### Supplied records
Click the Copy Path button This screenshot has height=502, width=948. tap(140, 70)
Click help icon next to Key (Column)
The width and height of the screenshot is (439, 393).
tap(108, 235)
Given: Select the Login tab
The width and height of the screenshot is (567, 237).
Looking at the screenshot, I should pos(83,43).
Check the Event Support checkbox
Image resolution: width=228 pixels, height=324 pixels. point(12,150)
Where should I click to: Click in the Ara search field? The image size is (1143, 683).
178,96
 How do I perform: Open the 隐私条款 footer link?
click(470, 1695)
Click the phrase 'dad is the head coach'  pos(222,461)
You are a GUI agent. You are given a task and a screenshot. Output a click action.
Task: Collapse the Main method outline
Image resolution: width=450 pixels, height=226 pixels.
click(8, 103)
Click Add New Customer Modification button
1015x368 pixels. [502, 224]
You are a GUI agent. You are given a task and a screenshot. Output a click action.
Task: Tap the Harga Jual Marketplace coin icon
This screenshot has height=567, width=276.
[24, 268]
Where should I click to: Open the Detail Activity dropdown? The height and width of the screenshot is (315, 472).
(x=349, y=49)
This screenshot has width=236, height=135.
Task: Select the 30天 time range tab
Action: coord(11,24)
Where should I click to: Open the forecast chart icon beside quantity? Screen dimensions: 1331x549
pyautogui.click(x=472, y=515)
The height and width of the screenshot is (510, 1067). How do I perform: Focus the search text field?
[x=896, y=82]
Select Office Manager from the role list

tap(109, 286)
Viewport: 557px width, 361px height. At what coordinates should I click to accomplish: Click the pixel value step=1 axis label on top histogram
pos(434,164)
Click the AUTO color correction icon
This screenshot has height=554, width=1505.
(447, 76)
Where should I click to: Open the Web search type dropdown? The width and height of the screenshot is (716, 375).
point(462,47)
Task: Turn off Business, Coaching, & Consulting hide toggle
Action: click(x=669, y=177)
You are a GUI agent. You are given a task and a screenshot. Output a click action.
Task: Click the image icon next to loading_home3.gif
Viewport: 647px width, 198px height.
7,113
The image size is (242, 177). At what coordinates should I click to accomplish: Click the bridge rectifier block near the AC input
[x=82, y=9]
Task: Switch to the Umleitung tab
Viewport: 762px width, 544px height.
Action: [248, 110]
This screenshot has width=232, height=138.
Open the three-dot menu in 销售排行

### Directions
Repeat exactly, and only, the lines from the one containing "Where should I click to: Open the forecast" through the last line above.

### Solution to this task
Where should I click to: Open the forecast chart icon beside quantity? Screen dimensions: 1331x549
pyautogui.click(x=472, y=515)
The height and width of the screenshot is (510, 1067). How do I perform: Focus the search text field?
[x=896, y=82]
Select Office Manager from the role list

tap(109, 286)
Viewport: 557px width, 361px height. At what coordinates should I click to accomplish: Click the pixel value step=1 axis label on top histogram
pos(434,164)
Click the AUTO color correction icon
This screenshot has height=554, width=1505.
(447, 76)
Where should I click to: Open the Web search type dropdown? The width and height of the screenshot is (716, 375).
point(462,47)
Task: Turn off Business, Coaching, & Consulting hide toggle
Action: click(x=669, y=177)
You are a GUI agent. You are given a task and a screenshot. Output a click action.
Task: Click the image icon next to loading_home3.gif
Viewport: 647px width, 198px height.
7,113
The image size is (242, 177). At what coordinates should I click to accomplish: Click the bridge rectifier block near the AC input
[x=82, y=9]
Task: Switch to the Umleitung tab
Viewport: 762px width, 544px height.
Action: [248, 110]
This screenshot has width=232, height=138.
Open the three-dot menu in 销售排行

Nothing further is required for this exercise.